Introduction: Candle Lantern From Camp Stove Fuel Bottle
Why did I make it? -- I dropped the fuel bottle from my MSR stove and dented the threaded part. I worried about fuel safety after that, but hated to toss away the bottle; aluminum fuel bottles just invite imagination. The test performed this morning worked well.
Construction Method -- So I used a circle cutter on my electric drill to cut a large hole near the bottom (hold the bottle carefully!), and a spade drill to cut the smaller vent/light holes elsewhere, then drilled two holes at the top to insert a quickie copper wire handle. I painted the outside black to reject heat faster (though this makes it harder finding the lantern in the dark -- and you would be using this when the lights go out, so plan better than I did).
Heat sink behavior -- After a 25 minute heat-soak, the body and very top of the lantern was warm but could easily be wrapped around by both hands, making me think this is also good for a winter hand-warmer. The bottom was warm but cooler than the top; seems safe for placing on wooden surface.
Aerodynamic behavior -- I walked around swiftly with the lantern to test the aerodynamics, and I even swung the lantern around me very quickly in various attitudes. The candle does not go out when walking normally with the window facing forward -- offers a bit better flame-stability than when you walk around with just a candle in your hand. With the windows facing to the side or rearward of your walking vector, the flame is perfectly steady, even when I swung the lantern, making me think it would behave well in light winds (say, after a hurricane broke your windows). Of course, in vigorous motion when the lantern faces forward, you can easily put out the flame, but it stayed lit remarkably well through the first couple of swings even facing forward.

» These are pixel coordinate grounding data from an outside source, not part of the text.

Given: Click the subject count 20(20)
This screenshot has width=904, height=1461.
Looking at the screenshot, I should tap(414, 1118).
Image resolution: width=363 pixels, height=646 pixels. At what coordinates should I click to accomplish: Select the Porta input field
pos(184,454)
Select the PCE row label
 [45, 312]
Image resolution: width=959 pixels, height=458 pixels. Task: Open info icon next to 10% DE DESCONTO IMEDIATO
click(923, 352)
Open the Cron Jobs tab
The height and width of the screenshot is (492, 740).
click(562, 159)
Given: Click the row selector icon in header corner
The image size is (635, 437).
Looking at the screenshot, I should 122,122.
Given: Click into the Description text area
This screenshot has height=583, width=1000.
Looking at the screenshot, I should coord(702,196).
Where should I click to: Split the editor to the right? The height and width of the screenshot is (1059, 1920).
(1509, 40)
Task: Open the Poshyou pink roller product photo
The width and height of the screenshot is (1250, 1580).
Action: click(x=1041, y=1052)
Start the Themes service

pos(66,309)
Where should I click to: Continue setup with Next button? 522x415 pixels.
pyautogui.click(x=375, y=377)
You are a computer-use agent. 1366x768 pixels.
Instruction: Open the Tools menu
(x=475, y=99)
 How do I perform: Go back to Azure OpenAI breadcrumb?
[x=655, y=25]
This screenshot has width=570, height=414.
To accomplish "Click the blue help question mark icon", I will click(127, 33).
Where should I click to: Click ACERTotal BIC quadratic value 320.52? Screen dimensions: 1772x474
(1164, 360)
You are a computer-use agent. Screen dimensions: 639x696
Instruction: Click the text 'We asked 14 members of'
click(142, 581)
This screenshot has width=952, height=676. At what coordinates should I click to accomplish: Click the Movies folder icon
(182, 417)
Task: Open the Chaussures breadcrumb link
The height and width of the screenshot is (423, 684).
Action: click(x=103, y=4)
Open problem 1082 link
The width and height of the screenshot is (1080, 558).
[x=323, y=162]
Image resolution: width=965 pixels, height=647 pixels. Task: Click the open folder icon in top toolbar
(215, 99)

Lighting -- I went down into my darkened basement and enjoyed the aesthetic vent-hole effects on lighting as well as the practical lighting of the large window. By turning the lantern with the solid lantern-wall toward you, you can invesitage dark corners without much light spoiling your dark-adapted eyes.
Potential Improvements -- (1) I would plug the top with metal and drill a vent hole at top-forward, so that NO light would get in your eyes to spoil dark vision. (2) You could also choose a more creative vent-hole pattern, such as a dragon, by drilling many holes with a small drill bit, or using a Dremel tool. (3) Think out the handle better; this was a hasty solution. (4) I would polish out the paint over-spray inside with steel-wool and return the interior (or improve it) to a high sheen to reflect more light back out. (5) Finally, you can make the bottle more stable by screwing on a wider base (square to prevent rolling and spilling candle out).
Questions: How will the lantern work with a taller candle? A thicker candle? A simple medieval-style oil-lamp? How could we use other larger metal bottles for making variations of the lantern, or hyper-efficient portable wood-burning stoves?
Note -- In the photo, note that the bottle sits on a Pictish Chess board I inscribed during a reflective moment on my table. What is Pictish Chess? What are its pieces and rules? Is the game just another silly and negative medieval wargame or does it permit a more positive reflection on our life-roles as we play, not without a hint of agression or ambition which is, we must admit, part of the Human Game even in relatively nonwarlike, low-energy societies? These are all good questions for you to ask.